Prisoner’s Dilemma. Adopting dominant strategies doesn’t always lead to a socially optimal equilibrium. Without sufficient information, a non-cooperative game might converge to a stable but suboptimal equilibrium. This is illustrated in the “prisoner’s dilemma,” where two players, even when making rational assumptions about their opponent’s behavior and choosing dominant strategies, end up in a suboptimal equilibrium (D) both individually and socially. Equilibrium D is a Nash equilibrium but not a Pareto optimum. In conclusion, the Nash equilibrium and Pareto optimum are distinct, as they arise from different conditions.

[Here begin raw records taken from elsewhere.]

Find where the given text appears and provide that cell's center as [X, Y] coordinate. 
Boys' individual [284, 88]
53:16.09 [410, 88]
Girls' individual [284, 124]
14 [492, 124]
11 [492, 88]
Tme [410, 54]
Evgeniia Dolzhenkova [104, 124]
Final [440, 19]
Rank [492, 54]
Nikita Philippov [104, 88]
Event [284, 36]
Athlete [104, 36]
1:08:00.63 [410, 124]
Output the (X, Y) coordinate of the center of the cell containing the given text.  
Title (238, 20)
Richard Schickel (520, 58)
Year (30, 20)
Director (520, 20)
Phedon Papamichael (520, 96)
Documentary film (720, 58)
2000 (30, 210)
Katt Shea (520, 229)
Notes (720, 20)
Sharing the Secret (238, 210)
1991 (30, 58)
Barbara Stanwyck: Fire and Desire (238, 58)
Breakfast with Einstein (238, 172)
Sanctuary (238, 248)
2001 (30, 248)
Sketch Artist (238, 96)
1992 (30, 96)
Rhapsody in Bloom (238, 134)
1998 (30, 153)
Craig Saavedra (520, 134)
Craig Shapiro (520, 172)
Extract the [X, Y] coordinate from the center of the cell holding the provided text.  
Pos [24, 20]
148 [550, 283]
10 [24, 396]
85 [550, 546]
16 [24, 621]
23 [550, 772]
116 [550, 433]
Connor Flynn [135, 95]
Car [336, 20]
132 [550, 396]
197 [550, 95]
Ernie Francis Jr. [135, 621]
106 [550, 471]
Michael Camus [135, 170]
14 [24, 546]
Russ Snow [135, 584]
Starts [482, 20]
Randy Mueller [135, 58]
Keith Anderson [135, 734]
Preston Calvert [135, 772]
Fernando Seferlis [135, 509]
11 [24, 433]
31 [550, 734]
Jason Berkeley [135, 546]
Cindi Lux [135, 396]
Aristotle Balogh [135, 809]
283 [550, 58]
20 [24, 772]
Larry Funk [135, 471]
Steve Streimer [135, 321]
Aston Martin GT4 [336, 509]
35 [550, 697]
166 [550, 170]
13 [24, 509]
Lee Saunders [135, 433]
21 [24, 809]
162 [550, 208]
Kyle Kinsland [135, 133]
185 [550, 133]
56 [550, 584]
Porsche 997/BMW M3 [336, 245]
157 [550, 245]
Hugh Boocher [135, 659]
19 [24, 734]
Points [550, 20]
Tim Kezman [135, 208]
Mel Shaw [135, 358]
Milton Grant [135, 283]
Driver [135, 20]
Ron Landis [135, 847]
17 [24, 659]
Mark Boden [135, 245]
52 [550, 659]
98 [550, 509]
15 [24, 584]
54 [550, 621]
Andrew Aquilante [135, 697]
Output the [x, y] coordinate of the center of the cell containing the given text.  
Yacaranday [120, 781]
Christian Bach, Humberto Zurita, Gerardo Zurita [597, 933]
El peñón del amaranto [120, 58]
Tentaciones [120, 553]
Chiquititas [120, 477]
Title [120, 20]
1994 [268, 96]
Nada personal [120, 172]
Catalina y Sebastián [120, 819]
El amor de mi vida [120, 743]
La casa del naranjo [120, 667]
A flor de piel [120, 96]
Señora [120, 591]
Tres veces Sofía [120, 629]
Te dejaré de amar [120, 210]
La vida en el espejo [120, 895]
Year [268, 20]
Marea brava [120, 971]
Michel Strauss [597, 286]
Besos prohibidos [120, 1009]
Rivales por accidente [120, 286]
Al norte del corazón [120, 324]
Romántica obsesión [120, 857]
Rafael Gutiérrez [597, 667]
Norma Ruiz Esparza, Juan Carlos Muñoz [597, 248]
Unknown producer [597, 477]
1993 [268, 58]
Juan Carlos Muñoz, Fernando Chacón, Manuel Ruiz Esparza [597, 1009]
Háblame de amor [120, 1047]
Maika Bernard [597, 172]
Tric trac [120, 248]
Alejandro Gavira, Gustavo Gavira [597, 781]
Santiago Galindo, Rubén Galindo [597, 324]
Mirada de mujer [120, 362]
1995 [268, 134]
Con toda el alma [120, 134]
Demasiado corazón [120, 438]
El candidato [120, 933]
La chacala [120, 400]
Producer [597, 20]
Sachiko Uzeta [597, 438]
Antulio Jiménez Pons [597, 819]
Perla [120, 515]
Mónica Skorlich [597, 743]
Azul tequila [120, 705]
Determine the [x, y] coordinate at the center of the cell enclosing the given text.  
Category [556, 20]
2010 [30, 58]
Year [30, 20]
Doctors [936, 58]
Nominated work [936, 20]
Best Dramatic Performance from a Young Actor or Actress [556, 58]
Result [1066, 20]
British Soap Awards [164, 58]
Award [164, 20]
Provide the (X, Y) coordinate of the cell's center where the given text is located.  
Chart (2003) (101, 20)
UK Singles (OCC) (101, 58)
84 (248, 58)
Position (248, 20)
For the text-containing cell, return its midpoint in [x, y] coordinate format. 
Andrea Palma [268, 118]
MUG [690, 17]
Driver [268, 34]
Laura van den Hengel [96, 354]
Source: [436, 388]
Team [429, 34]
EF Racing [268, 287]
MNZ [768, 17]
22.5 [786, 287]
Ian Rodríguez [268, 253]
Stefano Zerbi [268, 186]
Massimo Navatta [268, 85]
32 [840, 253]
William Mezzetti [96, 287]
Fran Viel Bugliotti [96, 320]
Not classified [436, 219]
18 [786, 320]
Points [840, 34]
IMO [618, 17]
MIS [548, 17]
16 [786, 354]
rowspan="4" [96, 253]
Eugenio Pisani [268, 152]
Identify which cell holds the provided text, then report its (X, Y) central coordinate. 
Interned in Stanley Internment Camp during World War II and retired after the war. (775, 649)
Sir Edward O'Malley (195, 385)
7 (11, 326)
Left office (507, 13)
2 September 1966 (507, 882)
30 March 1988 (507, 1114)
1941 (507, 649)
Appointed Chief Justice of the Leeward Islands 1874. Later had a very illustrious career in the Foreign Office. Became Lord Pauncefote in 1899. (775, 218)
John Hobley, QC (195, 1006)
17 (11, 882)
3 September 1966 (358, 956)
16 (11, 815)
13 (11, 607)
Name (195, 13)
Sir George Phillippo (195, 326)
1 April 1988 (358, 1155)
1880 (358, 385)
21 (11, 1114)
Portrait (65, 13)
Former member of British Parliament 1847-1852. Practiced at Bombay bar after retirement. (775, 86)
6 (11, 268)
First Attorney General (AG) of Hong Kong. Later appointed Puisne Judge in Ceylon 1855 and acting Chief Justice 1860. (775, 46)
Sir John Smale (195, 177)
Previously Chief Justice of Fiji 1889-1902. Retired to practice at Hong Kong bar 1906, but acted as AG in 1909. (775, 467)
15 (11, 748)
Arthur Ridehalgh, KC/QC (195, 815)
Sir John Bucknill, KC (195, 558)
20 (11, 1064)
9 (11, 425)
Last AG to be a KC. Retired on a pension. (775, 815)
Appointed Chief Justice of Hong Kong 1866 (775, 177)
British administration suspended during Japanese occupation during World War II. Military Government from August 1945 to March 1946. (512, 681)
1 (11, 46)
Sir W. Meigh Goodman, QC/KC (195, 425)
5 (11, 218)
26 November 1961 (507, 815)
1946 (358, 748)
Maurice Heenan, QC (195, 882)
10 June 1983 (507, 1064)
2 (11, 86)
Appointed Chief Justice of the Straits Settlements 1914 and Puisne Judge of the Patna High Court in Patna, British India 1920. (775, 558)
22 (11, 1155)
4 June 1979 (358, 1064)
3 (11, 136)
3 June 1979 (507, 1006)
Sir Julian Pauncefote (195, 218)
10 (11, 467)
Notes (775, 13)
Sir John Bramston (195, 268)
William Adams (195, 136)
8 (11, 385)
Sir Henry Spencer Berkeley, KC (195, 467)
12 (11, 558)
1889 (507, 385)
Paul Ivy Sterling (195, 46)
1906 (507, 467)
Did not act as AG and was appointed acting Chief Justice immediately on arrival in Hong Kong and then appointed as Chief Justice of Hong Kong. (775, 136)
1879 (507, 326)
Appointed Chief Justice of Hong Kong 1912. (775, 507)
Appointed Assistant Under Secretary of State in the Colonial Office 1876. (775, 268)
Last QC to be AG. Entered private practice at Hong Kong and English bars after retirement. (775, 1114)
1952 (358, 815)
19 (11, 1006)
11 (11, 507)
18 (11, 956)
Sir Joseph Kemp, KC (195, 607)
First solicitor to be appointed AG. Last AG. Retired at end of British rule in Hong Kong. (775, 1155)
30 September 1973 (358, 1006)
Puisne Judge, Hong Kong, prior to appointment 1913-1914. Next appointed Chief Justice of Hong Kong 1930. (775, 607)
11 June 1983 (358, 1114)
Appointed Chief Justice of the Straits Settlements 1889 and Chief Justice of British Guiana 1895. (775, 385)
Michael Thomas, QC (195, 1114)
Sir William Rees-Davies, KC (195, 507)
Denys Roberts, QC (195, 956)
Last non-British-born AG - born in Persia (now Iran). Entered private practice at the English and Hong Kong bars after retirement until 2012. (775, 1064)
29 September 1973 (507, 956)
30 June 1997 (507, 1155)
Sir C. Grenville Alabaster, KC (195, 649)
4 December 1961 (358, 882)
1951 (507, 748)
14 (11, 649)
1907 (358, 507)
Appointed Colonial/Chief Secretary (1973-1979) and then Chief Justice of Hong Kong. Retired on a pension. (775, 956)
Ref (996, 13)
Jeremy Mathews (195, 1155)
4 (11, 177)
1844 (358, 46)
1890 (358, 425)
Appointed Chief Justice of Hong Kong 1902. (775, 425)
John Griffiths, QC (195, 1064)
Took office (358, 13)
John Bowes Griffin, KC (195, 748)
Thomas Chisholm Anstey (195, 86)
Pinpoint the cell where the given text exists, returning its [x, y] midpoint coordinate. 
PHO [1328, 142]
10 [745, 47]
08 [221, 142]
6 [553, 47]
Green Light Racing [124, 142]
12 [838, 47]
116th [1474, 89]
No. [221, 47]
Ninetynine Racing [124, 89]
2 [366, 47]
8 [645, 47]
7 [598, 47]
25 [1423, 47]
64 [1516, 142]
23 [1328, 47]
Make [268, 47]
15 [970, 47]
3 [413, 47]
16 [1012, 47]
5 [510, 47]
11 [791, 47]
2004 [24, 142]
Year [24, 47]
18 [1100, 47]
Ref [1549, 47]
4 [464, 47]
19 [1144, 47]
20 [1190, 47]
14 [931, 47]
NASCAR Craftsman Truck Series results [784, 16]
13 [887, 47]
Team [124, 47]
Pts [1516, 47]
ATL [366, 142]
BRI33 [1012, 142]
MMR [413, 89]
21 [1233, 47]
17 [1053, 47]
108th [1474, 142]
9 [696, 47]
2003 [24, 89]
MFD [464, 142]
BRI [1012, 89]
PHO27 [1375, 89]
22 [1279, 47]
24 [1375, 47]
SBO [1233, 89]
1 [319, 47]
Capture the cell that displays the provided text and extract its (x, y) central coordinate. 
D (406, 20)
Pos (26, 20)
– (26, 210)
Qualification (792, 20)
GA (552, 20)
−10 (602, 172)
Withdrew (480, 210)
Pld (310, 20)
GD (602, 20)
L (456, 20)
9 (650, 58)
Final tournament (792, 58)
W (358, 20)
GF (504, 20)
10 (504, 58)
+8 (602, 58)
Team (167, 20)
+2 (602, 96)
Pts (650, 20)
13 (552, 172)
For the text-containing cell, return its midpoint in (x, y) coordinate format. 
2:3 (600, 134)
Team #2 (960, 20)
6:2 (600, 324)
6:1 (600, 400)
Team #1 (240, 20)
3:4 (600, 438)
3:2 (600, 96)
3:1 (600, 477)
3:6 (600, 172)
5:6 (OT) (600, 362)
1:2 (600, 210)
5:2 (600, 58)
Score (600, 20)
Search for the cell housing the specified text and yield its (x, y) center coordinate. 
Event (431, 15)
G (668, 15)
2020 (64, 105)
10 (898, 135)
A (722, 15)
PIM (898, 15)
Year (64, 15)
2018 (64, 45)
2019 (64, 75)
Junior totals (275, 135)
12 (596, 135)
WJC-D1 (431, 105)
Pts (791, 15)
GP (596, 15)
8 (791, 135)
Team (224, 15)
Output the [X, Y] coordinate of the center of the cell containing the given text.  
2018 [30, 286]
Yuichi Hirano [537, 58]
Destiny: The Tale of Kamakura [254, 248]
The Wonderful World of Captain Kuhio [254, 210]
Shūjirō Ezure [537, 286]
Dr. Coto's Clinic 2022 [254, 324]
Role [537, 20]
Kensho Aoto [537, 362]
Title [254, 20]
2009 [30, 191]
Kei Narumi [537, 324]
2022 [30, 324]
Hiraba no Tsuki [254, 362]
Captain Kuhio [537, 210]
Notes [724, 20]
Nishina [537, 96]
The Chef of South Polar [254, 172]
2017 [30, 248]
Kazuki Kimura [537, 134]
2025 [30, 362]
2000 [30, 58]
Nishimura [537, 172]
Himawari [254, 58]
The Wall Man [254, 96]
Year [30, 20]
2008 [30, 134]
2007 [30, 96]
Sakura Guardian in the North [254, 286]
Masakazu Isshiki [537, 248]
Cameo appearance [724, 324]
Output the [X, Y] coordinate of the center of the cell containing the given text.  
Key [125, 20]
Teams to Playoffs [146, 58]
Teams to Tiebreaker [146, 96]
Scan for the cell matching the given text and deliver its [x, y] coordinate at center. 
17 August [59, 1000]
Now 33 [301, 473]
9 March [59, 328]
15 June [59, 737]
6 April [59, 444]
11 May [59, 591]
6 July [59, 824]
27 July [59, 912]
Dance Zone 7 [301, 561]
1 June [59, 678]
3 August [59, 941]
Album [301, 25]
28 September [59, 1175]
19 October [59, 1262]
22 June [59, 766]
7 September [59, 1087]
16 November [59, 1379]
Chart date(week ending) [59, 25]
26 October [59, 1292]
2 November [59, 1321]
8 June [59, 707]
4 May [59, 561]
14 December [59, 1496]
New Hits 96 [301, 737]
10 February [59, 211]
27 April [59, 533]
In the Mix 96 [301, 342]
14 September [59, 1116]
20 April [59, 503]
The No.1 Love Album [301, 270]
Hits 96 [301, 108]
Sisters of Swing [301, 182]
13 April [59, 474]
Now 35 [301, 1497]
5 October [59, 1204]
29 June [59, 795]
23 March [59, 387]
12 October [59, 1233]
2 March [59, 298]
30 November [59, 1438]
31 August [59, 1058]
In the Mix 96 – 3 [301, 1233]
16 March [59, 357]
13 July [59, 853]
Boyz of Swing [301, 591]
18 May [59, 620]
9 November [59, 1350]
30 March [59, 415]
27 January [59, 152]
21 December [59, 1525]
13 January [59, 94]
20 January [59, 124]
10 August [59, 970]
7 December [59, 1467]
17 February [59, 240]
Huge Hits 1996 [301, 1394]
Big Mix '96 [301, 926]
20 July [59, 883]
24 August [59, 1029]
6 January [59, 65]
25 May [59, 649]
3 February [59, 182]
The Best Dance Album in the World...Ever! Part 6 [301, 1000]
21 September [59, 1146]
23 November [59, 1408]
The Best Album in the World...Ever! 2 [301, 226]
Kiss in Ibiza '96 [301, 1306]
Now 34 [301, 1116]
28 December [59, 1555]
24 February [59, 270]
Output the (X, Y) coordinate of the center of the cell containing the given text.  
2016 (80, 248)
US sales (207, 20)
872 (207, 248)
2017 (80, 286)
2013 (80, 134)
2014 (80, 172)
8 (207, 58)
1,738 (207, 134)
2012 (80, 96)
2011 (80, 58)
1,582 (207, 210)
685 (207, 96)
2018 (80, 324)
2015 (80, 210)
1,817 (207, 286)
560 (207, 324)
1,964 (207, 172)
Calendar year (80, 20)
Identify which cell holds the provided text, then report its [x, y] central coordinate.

For instance, player 1 expects player 2 to confess, as confessing is player 2’s dominant strategy. By confessing, player 2 secures freedom (payoff 9). Based on this expectation, player 1 chooses the dominant option between B and D, deciding to confess as well to ensure a payoff of at least 2. Player 2 applies the same logic but in reverse. Equilibrium D is a Nash equilibrium and remains stable since neither player has an incentive to change their decision. However, equilibrium D is not a Pareto optimum, as both players receive a suboptimal payoff (2) compared to the higher payoff (5) they would receive if they both chose not to confess (equilibrium A).
Cournot Equilibrium. The Nash equilibrium is a theoretical balance concept similar to the Cournot equilibrium. In the Cournot duopoly, each firm selects the optimal level of production based on the strategic decision of the competing firm.